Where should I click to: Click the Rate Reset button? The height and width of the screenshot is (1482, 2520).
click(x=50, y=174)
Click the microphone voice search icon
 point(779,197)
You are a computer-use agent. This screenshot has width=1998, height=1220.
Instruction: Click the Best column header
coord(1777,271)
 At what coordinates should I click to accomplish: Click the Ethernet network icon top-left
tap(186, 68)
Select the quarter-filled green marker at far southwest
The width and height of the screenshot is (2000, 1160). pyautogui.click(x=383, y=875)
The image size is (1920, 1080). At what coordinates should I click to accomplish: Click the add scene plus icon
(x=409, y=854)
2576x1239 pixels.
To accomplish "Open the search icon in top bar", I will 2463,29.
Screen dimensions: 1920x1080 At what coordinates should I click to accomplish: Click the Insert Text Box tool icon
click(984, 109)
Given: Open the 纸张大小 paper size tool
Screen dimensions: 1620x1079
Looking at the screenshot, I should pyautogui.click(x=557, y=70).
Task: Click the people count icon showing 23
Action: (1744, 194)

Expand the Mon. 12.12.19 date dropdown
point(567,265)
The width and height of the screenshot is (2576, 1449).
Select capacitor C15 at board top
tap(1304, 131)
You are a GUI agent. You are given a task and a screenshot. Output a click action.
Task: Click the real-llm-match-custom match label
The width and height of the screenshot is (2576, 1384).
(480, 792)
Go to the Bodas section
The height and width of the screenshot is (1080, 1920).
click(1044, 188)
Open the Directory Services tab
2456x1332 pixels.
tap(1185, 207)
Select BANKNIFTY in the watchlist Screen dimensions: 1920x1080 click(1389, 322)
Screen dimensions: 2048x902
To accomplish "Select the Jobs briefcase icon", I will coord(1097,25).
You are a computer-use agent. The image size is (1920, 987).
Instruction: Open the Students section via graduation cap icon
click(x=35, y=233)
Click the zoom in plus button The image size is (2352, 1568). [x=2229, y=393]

— What this task involves —
Repeat all of the data exactly. Include every line.

— Written answer —
Where should I click to: Click the Rate Reset button? The height and width of the screenshot is (1482, 2520).
click(x=50, y=174)
Click the microphone voice search icon
 point(779,197)
You are a computer-use agent. This screenshot has width=1998, height=1220.
Instruction: Click the Best column header
coord(1777,271)
 At what coordinates should I click to accomplish: Click the Ethernet network icon top-left
tap(186, 68)
Select the quarter-filled green marker at far southwest
The width and height of the screenshot is (2000, 1160). pyautogui.click(x=383, y=875)
The image size is (1920, 1080). At what coordinates should I click to accomplish: Click the add scene plus icon
(x=409, y=854)
2576x1239 pixels.
To accomplish "Open the search icon in top bar", I will 2463,29.
Screen dimensions: 1920x1080 At what coordinates should I click to accomplish: Click the Insert Text Box tool icon
click(984, 109)
Given: Open the 纸张大小 paper size tool
Screen dimensions: 1620x1079
Looking at the screenshot, I should pyautogui.click(x=557, y=70).
Task: Click the people count icon showing 23
Action: (1744, 194)

Expand the Mon. 12.12.19 date dropdown
point(567,265)
The width and height of the screenshot is (2576, 1449).
Select capacitor C15 at board top
tap(1304, 131)
You are a GUI agent. You are given a task and a screenshot. Output a click action.
Task: Click the real-llm-match-custom match label
The width and height of the screenshot is (2576, 1384).
(480, 792)
Go to the Bodas section
The height and width of the screenshot is (1080, 1920).
click(1044, 188)
Open the Directory Services tab
2456x1332 pixels.
tap(1185, 207)
Select BANKNIFTY in the watchlist Screen dimensions: 1920x1080 click(1389, 322)
Screen dimensions: 2048x902
To accomplish "Select the Jobs briefcase icon", I will coord(1097,25).
You are a computer-use agent. The image size is (1920, 987).
Instruction: Open the Students section via graduation cap icon
click(x=35, y=233)
Click the zoom in plus button The image size is (2352, 1568). [x=2229, y=393]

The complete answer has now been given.